Le bouddhisme n'en
reconnaîtra pas moins, assez vite, qu'une naissance masculine présente plus
d'avantages qu'une naissance féminine. Certains iront jusqu'à penser que le
fait d'être née femme est le résultat de mauvaises actions antérieures… Mais
une telle prise de position, quoique avérée, ne peut équitablement se fonder
sur l'enseignement du Bouddha. Celui-ci affirme, à maintes reprises, que nul ne
peut savoir (sauf un Bouddha omniscient) pour quelle raison tel être renaît
sous une forme plutôt qu'une autre! Les résultats effectifs des actes (karma)
sont l'un des quatre sujets "inconnaissables", au même titre que
l'origine du samsâra…
Reste que la littérature bouddhique n'échappera
pas aux "conventions". On peut ainsi distinguer nettement la
littérature "officielle" des enseignements (sûtra), qui prône et
affirme l'égalité des sexes, et la littérature "populaire" qui se
montrera plus encline à privilégier le statut masculin. Les "Vies
antérieures du Bouddha" (Jâtaka) en sont un bon exemple. Dans aucun des
547 textes que recense ce recueil, le futur Bouddha (bodhisattva) n'apparaît
jamais sous forme féminine, qu'il soit humain, animal ou dieu…
Aux alentours de l'ère chrétienne - cinq siècles
après l'apparition du bouddhisme, au moment où se développe le nouveau courant
du Grand Véhicule (Mahâyâna) - la question sera clairement posée: une femme
peut-elle devenir un "Bouddha parfaitement et complètement accompli"
(samyaksam-buddha), comme l'était Siddhârta Gautama? Le sentiment majoritaire
aura tendance à répondre non! C'est d'ailleurs à peu près à la même époque que
la littérature des Jâtaka connaît son plus fort développement…
Sous l'influence du Mahâyâna, en effet, se
développe l'idée d'une hiérarchie entre plusieurs types d'Eveil et de Bouddha,
liée au temps passé par les êtres à développer différentes capacités
spirituelles. Un Eveil comme celui des arhat, alors jugé "inférieur",
peut être obtenu aussi bien par les hommes que par les femmes; en revanche,
l'Eveil "suprême" (dont la caractéristique principale est qu'il
permet d'enseigner la Voie de la Libération à partir de son expérience
personnelle) n'est plus accessible qu'aux seuls hommes, quitte à provoquer
parfois quelques tours de passe-passe inattendus: une femme se transformant
subitement en homme, juste avant d'atteindre l'Eveil! Sans doute faut-il sauver
les apparences, les conventions…
Mâle ou femelle: deux
"potentialités", de sagesse et de compassion
Mais le Mahâyâna
développe aussi l'idée d'une indifférenciation sexuelle fondamentale du Bouddha
lui-même. Les textes anciens avaient unanimement présenté le Bouddha comme un
"Grand Homme" (mahâpurusa), sexuellement très nettement déterminé.
Parmi les trente-deux marques distinctives de ce Grand Homme - signes physiques
que déchiffra un devin à la naissance du prince Siddhârta - figurait notamment
la mention d'un "sexe caché dans un fourreau comme celui d'un
étalon", marque d'une évidente virilité!

- Exercices -
1. Les affirmations (a), (b) et (c) sont-elles conformes à l'extrait sur le bouddhisme et les femmes ? Répondez par oui ou par non et citez les mots de l'extrait qui tranchent.
(a) Dans les Jâtaka, le futur Bouddha prend parfois une forme féminine.
(b) L'Eveil des arhat est accessible aux hommes comme aux femmes.
(c) Les textes anciens présentaient le Bouddha comme sexuellement indifférencié.
2. Répondez aux questions suivantes d'après l'extrait sur le bouddhisme et les femmes.
(a) Selon l'extrait, qui peut savoir pourquoi un être renaît sous une forme plutôt qu'une autre ?
(b) Combien de siècles après l'apparition du bouddhisme la question de l'Eveil des femmes est-elle clairement posée ?
(c) Combien de marques distinctives compte le Grand Homme ?
3. Rédigez la suite de l'extrait sur le bouddhisme et les femmes, en reprenant après sa dernière phrase.

- Données fournies -
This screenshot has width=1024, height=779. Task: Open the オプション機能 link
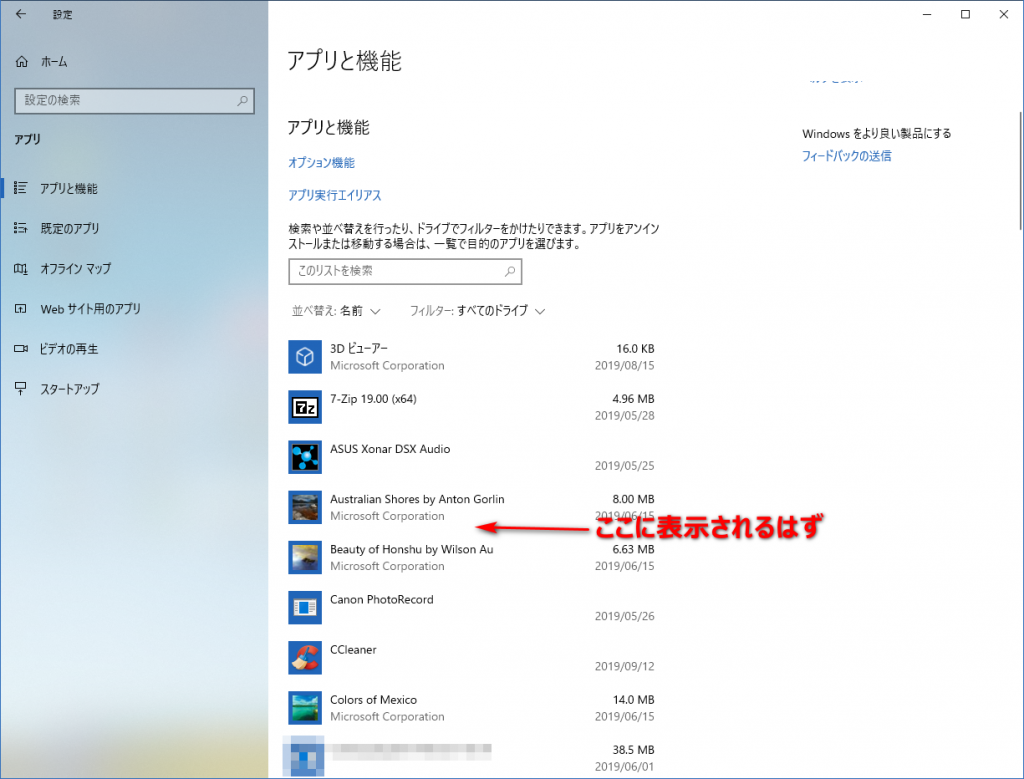click(321, 162)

- Corrigé -
1.
(a) Non : « Dans aucun des 547 textes que recense ce recueil, le futur Bouddha (bodhisattva) n'apparaît jamais sous forme féminine ».
(b) Oui : « peut être obtenu aussi bien par les hommes que par les femmes ».
(c) Non : « sexuellement très nettement déterminé ».

2.
(a) Un Bouddha omniscient.
(b) Cinq siècles.
(c) Trente-deux.

3.
Le Mahâyâna, lui, le présentera davantage comme
une sorte d'être androgyne ou, plutôt, potentiellement masculin et féminin à la
fois. Les premières représentations anthropomorphiques du Bouddha (qui datent,
elles aussi, des environs de l'ère chrétienne) montreront d'ailleurs des
Bouddhas le plus souvent vêtus d'une fine étoffe appliquée au corps, démontrant
manifestement, "en creux", l'absence de tout attribut sexuel
masculin. Parvenu à l'Eveil, le Bouddha se situe en effet au-delà de toute convention
dualiste, en corps autant qu'en esprit. Ni masculin ni féminin, il peut se
manifester sous l'une ou l'autre forme, de la même manière que sont présentes
en lui, à la fois, les deux plus hautes vertus bouddhiques: la sagesse
transcendante (prajnâ), qui permet d'accéder à la Libération, et la compassion
suprême qui se manifeste dans les"moyens habiles" qu'ils utilisent,
en tant que Bouddha "suprême", pour enseigner.
L'activité, vertu masculine, est désormais
indissociable de la vertu de sagesse (prajnâ-parâmitâ) que le Mahâyâna, dans
son iconographie, présentera sous des traits féminins et appellera la
"mère de tous les Bouddhas". La distinction sexuelle se transmue
ainsi en distinction virtuelle! Tout être – dès lors qu'il est un Eveillé –
peut manifester aussi bien la féminine sagesse dont il jouit, que la masculine
activité qu'il entreprend au profit des êtres encore englués dans les
conventions nées du désir.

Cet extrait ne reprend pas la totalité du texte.